# [What is being asked]
Reproduce the listing below character for character; drop every image.

+++ Records shown +++

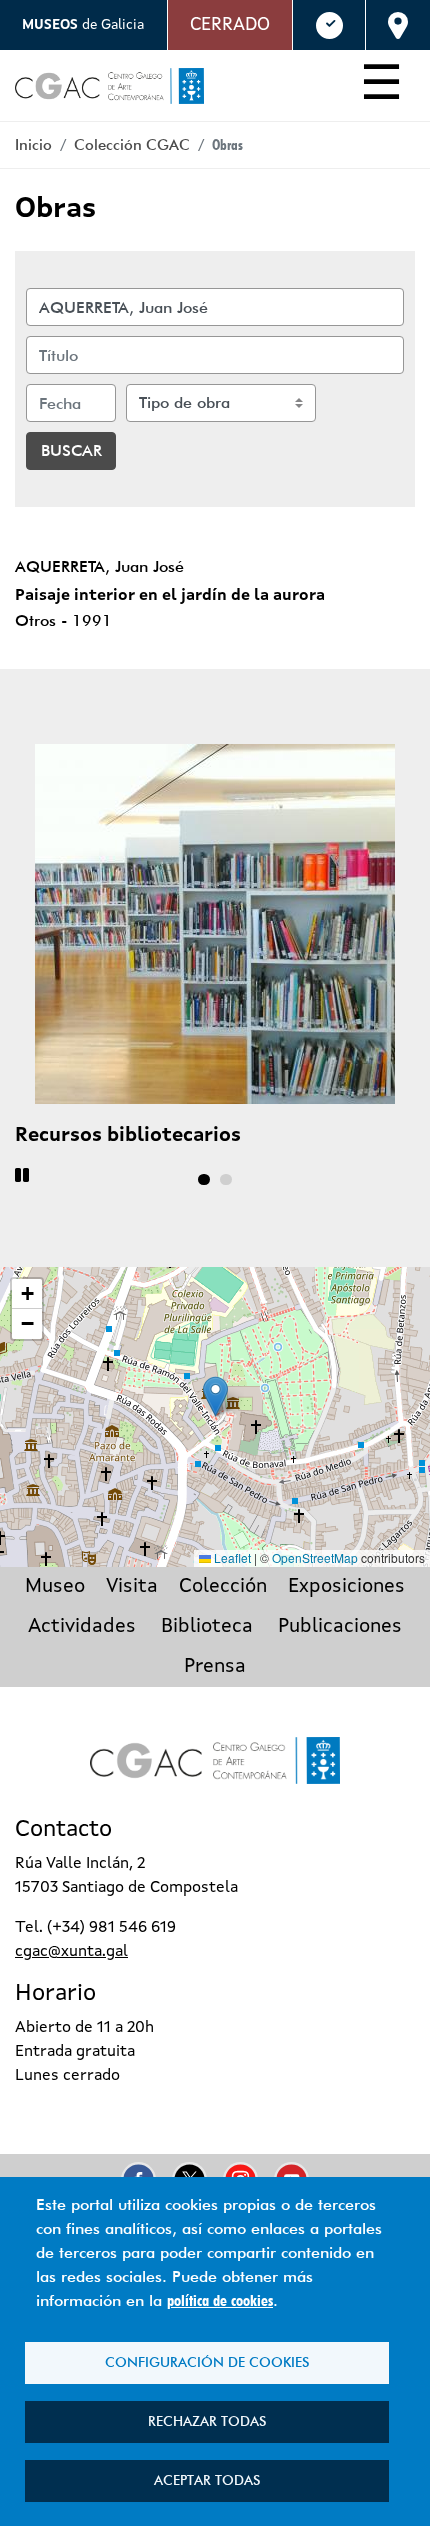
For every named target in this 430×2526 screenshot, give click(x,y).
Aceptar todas (207, 2480)
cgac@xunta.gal (71, 1952)
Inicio (33, 145)
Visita (132, 1587)
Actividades (82, 1627)
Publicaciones (340, 1627)
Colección (223, 1587)
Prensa (215, 1667)
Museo (55, 1587)
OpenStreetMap (315, 1557)
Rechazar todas (207, 2421)
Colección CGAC (132, 145)
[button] (215, 1396)
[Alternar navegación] (381, 86)
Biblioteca (207, 1627)
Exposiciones (346, 1587)
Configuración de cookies (207, 2362)
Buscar (71, 450)
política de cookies (220, 2300)
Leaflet (231, 1557)
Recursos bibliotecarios (128, 1136)
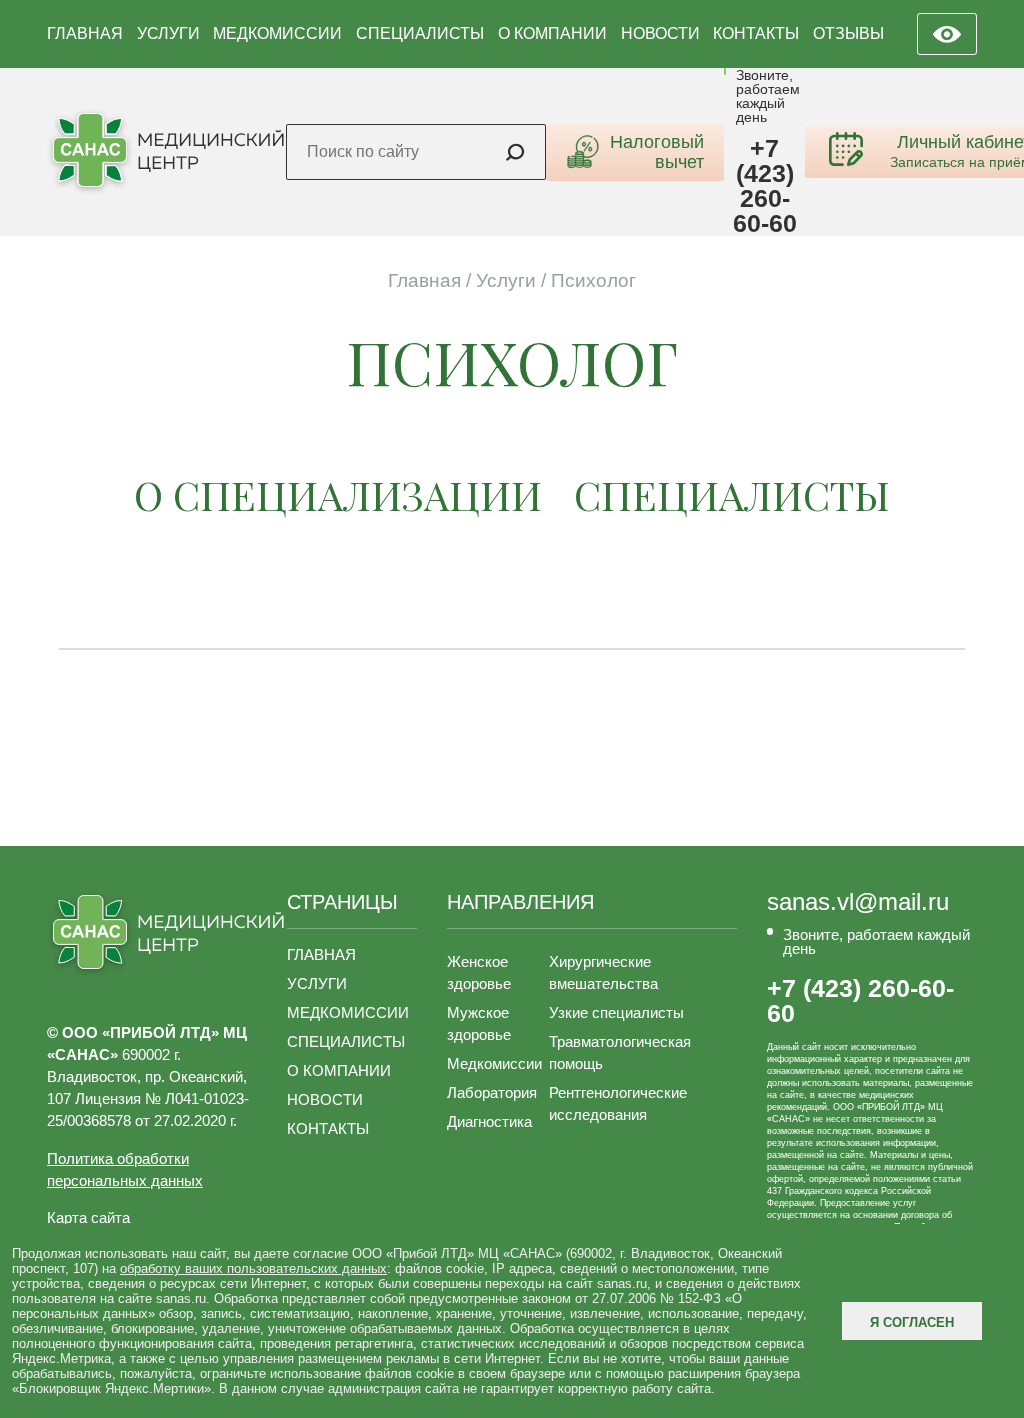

+++

# [Answer to this problem]
For every named target in this 430×2526 screenshot, give click(x,y).
Aceptar todas (207, 2480)
cgac@xunta.gal (71, 1952)
Inicio (33, 145)
Visita (132, 1587)
Actividades (82, 1627)
Publicaciones (340, 1627)
Colección (223, 1587)
Prensa (215, 1667)
Museo (55, 1587)
OpenStreetMap (315, 1557)
Rechazar todas (207, 2421)
Colección CGAC (132, 145)
[button] (215, 1396)
[Alternar navegación] (381, 86)
Biblioteca (207, 1627)
Exposiciones (346, 1587)
Configuración de cookies (207, 2362)
Buscar (71, 450)
política de cookies (220, 2300)
Leaflet (231, 1557)
Recursos bibliotecarios (128, 1136)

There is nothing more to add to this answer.